By far the most troubling proposal is Mr. Romney's call for "confronting China" on trade. This is usually a Democratic theme, but Mr. Romney does Mr. Obama one worse by pledging to have his Treasury brand China a "currency manipulator" if it doesn't "move quickly to bring its currency to full value." He'd then hit Beijing with countervailing duties.
(Marc:  I am not without sympathy to this idea)

Starting a trade war is a rare policy mistake that Mr. Obama hasn't made, but Mr. Romney claims it is a way to faster growth. His advisers say he doesn't favor a 25% tariff on Chinese goods as some in Congress do, but once a President unleashes protectionist furies they are hard to contain.
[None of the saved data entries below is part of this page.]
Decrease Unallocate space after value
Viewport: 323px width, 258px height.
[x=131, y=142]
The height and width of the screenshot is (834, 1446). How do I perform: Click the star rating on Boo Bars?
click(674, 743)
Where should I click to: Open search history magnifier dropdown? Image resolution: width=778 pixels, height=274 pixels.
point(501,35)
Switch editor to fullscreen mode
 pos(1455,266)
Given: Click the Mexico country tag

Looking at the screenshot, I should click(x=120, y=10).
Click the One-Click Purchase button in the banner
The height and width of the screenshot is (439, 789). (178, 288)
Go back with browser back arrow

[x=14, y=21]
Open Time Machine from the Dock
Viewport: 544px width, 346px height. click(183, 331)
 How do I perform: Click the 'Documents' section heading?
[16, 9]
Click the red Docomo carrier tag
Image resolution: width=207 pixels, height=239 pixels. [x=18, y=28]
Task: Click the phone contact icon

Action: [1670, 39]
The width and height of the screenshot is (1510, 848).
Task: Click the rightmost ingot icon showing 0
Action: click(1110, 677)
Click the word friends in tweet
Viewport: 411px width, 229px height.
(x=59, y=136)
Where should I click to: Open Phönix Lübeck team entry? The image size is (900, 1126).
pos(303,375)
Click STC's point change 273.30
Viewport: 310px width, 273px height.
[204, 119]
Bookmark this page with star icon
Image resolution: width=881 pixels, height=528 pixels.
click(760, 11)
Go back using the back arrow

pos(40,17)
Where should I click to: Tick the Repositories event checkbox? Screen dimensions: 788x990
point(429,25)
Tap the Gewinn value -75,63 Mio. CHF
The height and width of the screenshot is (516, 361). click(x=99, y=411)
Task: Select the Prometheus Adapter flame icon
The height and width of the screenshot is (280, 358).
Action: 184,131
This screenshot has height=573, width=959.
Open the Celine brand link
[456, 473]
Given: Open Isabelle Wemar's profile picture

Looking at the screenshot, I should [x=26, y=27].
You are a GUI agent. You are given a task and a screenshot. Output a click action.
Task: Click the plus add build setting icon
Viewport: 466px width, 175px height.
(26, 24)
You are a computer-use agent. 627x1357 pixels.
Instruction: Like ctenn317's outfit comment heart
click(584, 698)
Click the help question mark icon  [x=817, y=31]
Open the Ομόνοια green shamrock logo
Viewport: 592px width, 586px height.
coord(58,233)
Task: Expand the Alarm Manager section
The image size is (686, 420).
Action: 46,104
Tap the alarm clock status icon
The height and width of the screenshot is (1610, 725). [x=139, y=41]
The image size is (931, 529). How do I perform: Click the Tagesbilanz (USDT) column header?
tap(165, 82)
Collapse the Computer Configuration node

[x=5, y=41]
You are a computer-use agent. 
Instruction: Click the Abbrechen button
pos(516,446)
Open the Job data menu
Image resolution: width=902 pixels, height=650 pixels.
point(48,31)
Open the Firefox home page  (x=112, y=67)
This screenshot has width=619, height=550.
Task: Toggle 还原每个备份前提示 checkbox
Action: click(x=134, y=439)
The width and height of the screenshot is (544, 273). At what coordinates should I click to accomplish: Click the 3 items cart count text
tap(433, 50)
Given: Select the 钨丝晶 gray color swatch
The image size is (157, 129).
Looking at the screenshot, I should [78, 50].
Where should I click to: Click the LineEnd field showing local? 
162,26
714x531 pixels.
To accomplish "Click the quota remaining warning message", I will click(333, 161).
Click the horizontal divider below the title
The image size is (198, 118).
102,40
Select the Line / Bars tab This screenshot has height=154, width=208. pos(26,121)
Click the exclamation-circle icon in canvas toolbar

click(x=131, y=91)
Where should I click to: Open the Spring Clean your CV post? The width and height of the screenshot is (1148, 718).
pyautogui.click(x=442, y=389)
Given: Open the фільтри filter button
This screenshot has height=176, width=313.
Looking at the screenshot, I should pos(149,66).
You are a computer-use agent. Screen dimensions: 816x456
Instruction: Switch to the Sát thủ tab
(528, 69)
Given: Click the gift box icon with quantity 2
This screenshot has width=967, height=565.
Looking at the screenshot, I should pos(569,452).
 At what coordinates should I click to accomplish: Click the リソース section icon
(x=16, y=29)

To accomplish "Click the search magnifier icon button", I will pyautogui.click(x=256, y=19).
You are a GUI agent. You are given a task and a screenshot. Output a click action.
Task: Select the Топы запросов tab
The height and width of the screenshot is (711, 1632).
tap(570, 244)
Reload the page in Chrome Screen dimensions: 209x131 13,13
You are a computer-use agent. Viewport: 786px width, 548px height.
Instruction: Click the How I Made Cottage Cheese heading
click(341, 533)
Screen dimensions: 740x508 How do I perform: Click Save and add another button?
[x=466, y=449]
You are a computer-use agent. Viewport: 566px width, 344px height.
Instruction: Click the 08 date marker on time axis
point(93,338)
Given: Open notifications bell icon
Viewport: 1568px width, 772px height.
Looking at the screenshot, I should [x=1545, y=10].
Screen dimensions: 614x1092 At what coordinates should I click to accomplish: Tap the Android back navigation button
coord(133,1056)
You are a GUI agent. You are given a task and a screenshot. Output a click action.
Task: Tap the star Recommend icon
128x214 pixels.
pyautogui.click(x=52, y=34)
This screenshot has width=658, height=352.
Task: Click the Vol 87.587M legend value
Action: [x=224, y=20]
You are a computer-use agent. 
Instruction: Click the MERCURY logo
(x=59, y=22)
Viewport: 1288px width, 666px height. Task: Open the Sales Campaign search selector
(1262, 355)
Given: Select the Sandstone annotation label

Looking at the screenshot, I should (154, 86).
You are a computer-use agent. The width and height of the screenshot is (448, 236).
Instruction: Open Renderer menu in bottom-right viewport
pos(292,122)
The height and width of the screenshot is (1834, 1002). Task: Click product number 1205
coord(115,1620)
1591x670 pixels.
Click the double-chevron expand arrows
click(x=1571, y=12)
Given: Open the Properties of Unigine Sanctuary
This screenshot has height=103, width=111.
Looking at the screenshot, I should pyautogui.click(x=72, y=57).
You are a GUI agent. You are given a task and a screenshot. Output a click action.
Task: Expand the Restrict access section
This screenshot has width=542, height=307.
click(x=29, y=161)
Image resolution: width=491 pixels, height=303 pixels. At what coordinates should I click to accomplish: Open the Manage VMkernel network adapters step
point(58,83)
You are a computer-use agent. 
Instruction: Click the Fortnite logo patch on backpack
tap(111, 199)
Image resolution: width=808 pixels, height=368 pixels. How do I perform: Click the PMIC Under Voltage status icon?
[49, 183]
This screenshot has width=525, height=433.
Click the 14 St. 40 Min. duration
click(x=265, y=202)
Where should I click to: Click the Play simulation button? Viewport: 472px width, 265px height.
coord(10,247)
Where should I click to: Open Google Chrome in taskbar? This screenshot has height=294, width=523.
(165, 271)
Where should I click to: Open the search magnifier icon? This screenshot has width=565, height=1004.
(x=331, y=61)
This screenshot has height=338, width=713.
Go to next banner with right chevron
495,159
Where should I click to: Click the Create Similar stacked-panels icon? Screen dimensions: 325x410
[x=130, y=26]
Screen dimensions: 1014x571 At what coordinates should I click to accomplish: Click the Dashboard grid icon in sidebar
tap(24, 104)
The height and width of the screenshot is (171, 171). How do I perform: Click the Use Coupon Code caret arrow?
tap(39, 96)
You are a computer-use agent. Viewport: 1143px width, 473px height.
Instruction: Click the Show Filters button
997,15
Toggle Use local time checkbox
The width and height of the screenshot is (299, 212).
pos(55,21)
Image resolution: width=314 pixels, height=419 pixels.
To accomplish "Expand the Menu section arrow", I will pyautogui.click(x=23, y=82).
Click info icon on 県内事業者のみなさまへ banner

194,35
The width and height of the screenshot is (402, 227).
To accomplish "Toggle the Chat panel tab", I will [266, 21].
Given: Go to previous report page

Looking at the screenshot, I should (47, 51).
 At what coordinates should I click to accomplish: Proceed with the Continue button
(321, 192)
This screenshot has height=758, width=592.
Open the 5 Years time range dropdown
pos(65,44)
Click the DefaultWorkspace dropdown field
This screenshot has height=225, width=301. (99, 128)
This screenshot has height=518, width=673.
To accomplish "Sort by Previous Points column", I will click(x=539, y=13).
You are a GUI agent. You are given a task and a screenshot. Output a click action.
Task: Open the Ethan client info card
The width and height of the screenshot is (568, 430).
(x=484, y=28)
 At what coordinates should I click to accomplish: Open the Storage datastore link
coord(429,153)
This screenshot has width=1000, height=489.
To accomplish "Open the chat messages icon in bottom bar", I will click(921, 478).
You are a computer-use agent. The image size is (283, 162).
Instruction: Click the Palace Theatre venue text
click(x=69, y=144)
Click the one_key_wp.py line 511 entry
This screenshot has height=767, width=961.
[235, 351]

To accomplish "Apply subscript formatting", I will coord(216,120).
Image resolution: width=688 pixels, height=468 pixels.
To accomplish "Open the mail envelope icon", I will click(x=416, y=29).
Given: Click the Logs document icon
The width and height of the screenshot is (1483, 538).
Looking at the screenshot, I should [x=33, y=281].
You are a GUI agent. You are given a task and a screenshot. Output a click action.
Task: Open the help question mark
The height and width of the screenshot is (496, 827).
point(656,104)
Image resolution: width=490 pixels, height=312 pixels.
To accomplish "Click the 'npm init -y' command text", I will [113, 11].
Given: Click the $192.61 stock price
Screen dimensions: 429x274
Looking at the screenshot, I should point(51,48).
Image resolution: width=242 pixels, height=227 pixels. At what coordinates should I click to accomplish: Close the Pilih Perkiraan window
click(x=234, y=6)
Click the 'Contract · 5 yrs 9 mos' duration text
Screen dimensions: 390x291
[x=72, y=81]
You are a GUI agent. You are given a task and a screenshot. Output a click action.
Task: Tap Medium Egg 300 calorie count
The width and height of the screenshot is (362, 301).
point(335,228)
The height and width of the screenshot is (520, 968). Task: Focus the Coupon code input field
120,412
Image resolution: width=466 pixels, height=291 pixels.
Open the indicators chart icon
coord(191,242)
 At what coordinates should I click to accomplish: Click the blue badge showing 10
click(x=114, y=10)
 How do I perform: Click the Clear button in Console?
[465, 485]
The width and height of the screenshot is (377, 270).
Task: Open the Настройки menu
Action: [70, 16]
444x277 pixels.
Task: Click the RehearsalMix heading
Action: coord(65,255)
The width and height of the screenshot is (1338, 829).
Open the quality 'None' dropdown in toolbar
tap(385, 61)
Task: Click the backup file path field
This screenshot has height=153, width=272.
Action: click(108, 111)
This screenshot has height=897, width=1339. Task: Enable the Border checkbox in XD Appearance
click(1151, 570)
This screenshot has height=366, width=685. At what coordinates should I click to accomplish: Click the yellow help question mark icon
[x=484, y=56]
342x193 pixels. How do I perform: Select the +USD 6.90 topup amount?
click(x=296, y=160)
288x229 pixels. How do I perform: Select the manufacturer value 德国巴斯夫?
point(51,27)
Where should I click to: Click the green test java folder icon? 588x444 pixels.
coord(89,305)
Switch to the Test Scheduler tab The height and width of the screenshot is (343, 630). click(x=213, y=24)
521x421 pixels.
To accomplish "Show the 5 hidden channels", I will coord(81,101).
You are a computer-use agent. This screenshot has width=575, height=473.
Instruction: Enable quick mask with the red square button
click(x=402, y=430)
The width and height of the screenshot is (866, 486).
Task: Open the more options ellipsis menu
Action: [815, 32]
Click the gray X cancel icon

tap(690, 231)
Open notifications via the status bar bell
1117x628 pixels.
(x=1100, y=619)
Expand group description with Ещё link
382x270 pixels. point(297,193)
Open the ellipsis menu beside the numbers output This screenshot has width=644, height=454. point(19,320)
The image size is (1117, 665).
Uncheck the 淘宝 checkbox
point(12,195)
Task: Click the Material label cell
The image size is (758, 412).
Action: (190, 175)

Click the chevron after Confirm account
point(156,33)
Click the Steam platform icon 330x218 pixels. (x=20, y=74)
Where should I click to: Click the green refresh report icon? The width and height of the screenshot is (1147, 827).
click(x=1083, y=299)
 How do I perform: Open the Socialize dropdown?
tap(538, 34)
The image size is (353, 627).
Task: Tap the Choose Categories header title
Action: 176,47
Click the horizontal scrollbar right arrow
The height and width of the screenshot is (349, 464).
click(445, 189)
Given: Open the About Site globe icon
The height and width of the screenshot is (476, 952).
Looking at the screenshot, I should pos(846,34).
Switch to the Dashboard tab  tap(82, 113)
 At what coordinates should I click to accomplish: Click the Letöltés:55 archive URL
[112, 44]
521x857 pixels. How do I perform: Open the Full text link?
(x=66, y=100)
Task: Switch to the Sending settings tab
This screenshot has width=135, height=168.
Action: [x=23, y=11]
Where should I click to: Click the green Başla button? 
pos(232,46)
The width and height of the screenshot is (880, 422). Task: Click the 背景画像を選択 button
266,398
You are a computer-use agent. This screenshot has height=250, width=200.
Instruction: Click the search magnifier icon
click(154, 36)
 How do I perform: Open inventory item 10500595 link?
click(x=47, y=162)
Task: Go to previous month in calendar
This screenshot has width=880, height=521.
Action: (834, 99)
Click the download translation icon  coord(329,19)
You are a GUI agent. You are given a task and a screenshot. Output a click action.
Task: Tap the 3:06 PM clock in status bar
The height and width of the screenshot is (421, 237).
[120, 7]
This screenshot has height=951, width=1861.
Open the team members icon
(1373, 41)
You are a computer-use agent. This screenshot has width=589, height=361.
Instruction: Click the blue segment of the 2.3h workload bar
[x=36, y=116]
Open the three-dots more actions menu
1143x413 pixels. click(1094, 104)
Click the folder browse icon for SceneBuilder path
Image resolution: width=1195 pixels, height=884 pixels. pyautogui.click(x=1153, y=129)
His economic aides say this idea comes directly from Mr. Romney himself, which is even less reassuring. It looks like a political maneuver to blunt the criticism he'll receive because some of Bain Capital's companies sent jobs overseas, or perhaps this is intended to win over working-class precincts in Pennsylvania and Ohio. But giving Americans the impression that a trade war will bring those jobs back to the U.S. is offering false hope. It also distracts from the other fiscal and regulatory reforms that are needed to attract capital and create jobs.

***
The biggest rap on Mr. Romney as a potential President is that it's hard to discern any core beliefs beyond faith in his own managerial expertise. For all of its good points, yesterday's policy potpourri won't change that perception.

Title: Re: 2012 Presidential
Post by: Crafty_Dog on September 07, 2011, 06:22:30 PM
I'm listening to the Tea Party "debates" (actually a series of job interviews).  I'm very pleased with the format, the quality of the questions, and the quality of the answers so far (good job by Cain btw) -- just starting to listen to Newt.

Title: Re: 2012 Presidential
Post by: JDN on September 10, 2011, 08:39:25 AM
One of the great things about President Reagan was that he WAS willing to compromise.


The real Ronald Reagan may not meet today's GOP standards

The pragmatic side of the former president, who was willing to compromise when necessary, is overlooked as he becomes a conservative icon.

By Mark Z. Barabak, Los Angeles Times

4:51 PM PDT, September 6, 2011

When the Republican presidential hopefuls gather to debate Wednesday night in Simi Valley, one thing seems certain: Lavish tribute will be paid to Ronald Reagan.

That is fitting: The event is being held at Reagan's presidential library and burial ground, high on a bluff overlooking the Santa Susana Mountains.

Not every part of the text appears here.